# math behind reducing main trunk size over lenght



## BlueBSH (Oct 29, 2009)

I'm just doing some of this in my head and was wondering about how you calculate the reduction of side in a main trunk duct as it gets longer..

does it have to do with the number of takeoffs over the length, or is it just length based?


It seemed like as you take air away you'd want it to get smaller to keep the velocity the same as the amount of CFM would reduce as you add more take offs... is this how it works?

never looked into this, tried to look it up on google, but haven't found much good info


----------



## pjpjpjpj (Aug 31, 2006)

You are correct, it has to do with static pressure drop in the duct which is a function of (among other things) velocity.

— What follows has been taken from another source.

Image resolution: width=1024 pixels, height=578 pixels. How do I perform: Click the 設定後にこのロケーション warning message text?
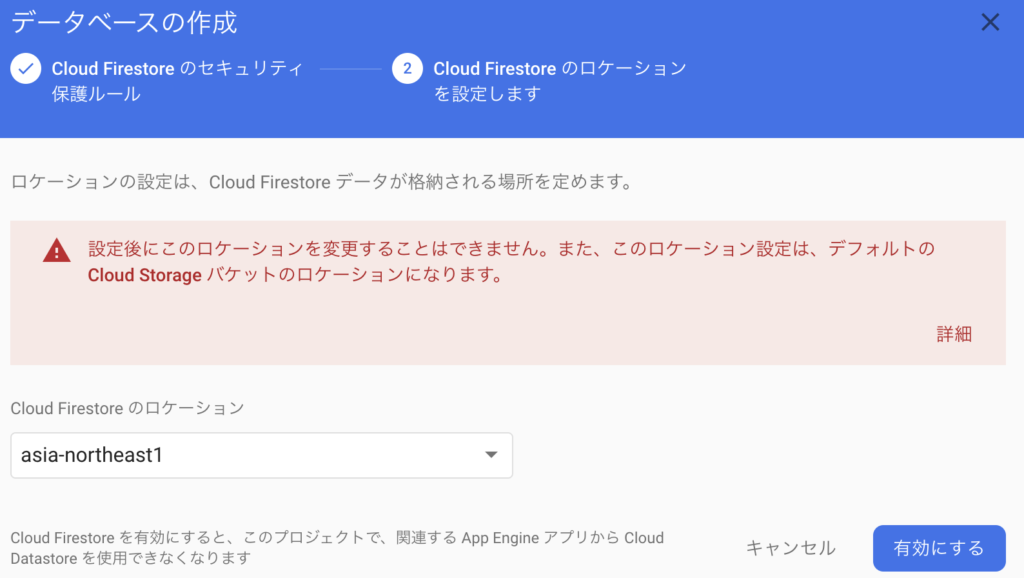pyautogui.click(x=511, y=262)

You are dealing with airflow volume (cubic feet per minute, CFM) and duct area (sq ft) and this gives you velocity (CFM/SF= velocity in feet per minute, FPM). So it's not just a matter of number of take-offs, but how much air (CFM) goes into each, or, more specifically, how much is left in your main.

I'm sure someone here will give you some contractor "rules of thumb", but to do it properly you need to know how many CFM you have in your main at (or immediately after) each take-off so you know how/when to reduce the size of the main.


----------



## Artco (Sep 23, 2010)

check this out.
http://efficientcomfort.net/jsp/ResDuct_Web.jsp


----------



## beenthere (Oct 11, 2008)

Many reducing trunk systems really don't need to be reduced at all, since they are short, less then 24 linear foot.

As one poster stated, there are calculations done based on how many CFM will be moved through the next duct. These calcs are from manual D. Manual D is what you would use to determine what friction rate to use to size the trunk and supply lines. Using an arbitrary friction rate is asking for a bad duct design, and air flow problems.

You might want to get a copy of Manual D, and go through it. You will be surprised when you find out that there is virtually no such thing as a less then 100 foot total equivalent length duct system. And .1" friction rate is virtually never the correct friction rate to use. You'll also learn that friction rate and static pressure are not the same thing. Even though hordes of installers think it is.


----------